═════ DATA TO USE
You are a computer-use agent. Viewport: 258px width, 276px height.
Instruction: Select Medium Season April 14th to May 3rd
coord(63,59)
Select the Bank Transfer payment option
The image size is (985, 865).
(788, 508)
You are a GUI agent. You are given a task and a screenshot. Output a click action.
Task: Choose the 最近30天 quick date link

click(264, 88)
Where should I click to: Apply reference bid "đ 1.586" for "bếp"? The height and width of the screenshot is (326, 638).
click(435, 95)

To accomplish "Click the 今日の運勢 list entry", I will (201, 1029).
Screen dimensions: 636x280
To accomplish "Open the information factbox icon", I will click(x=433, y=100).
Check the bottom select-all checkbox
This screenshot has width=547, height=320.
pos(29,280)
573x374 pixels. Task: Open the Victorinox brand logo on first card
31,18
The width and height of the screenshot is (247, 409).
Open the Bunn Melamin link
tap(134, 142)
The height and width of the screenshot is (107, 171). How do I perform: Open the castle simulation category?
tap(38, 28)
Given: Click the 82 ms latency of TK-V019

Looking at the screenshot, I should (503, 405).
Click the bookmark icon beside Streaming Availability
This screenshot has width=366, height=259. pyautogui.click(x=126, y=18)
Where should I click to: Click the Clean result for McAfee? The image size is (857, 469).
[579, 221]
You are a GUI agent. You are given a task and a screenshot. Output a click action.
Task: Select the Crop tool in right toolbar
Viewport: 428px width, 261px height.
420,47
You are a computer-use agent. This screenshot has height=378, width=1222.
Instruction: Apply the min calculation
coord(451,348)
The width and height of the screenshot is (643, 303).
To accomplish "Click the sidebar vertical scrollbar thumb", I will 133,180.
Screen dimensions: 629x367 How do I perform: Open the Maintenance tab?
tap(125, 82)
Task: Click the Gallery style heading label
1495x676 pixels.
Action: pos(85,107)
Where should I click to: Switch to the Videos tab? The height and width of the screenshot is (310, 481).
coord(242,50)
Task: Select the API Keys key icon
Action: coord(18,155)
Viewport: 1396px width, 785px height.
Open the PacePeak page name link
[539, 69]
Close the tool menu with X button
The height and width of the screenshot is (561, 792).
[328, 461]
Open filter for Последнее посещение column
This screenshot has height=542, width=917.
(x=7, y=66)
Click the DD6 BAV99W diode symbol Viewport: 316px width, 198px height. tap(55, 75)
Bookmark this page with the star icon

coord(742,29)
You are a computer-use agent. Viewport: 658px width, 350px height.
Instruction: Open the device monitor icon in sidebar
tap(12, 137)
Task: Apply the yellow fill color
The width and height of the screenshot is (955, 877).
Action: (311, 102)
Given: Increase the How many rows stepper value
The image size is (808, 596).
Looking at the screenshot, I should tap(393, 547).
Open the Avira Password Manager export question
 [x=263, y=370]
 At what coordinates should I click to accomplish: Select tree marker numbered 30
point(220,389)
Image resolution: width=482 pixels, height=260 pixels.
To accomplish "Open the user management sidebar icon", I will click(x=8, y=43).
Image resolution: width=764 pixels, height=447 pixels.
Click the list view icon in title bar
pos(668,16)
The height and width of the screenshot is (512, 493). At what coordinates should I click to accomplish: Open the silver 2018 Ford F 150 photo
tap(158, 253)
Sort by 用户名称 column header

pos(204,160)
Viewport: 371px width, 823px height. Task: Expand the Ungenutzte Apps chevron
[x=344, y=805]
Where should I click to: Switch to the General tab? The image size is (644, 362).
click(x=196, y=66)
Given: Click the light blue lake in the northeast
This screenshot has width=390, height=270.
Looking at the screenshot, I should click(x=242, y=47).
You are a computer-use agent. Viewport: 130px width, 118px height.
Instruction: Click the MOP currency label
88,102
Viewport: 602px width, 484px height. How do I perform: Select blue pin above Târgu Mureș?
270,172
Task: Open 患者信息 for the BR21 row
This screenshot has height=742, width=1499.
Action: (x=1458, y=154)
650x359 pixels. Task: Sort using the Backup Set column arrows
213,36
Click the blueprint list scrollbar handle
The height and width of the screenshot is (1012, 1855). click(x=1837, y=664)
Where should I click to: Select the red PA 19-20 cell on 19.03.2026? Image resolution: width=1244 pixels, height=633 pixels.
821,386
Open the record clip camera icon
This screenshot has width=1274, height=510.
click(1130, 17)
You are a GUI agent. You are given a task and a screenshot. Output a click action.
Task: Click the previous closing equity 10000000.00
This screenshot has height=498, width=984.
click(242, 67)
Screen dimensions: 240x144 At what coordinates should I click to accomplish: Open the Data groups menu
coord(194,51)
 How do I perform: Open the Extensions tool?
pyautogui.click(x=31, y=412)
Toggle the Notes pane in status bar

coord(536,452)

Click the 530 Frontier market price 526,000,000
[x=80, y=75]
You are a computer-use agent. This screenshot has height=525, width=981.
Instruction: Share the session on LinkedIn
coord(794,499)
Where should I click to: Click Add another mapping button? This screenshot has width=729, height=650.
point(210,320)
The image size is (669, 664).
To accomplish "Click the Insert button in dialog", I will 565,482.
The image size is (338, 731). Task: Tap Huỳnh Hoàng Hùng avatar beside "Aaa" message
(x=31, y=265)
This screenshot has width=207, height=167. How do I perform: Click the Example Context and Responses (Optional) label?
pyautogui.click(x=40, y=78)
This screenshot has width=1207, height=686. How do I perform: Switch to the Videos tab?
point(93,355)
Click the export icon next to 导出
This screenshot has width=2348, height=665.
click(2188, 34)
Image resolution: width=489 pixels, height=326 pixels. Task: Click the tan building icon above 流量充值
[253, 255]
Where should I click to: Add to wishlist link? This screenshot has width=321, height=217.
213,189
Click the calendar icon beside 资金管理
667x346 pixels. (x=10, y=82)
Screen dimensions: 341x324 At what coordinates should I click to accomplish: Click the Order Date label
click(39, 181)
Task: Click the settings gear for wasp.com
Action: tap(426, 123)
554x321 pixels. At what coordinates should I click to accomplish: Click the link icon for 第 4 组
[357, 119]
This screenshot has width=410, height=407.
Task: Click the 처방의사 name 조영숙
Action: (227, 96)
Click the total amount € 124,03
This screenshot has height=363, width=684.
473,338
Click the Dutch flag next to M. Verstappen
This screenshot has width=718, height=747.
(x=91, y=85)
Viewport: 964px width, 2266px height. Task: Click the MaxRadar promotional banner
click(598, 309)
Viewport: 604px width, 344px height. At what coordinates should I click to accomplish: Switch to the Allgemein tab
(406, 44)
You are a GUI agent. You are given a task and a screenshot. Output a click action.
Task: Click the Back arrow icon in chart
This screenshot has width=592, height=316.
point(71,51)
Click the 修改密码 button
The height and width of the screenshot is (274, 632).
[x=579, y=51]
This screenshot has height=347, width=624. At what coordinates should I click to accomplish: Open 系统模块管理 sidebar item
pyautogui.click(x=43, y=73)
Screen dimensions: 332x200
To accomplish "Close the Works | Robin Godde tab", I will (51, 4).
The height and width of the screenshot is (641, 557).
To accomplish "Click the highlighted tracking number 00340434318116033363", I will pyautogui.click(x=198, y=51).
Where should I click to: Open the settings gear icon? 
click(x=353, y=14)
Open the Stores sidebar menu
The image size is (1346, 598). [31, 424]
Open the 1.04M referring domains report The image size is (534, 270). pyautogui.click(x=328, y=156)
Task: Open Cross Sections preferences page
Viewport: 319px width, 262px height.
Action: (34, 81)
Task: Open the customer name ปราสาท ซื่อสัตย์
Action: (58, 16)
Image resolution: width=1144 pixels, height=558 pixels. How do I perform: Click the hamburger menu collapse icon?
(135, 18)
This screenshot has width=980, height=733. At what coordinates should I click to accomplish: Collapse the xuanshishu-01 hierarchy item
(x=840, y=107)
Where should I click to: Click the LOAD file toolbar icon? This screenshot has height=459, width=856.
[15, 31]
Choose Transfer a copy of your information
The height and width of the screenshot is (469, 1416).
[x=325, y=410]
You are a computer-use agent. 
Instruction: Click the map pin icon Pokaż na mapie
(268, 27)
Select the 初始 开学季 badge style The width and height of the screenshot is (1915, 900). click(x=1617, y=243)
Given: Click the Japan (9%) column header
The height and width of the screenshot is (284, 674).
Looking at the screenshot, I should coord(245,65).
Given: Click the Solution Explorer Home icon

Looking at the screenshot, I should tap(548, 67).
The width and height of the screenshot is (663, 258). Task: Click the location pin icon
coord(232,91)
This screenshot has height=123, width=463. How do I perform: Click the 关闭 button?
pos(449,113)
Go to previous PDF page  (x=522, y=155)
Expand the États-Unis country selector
══════════
Among the entries, how many lines contain the string "style"? Give the number without anything else.

2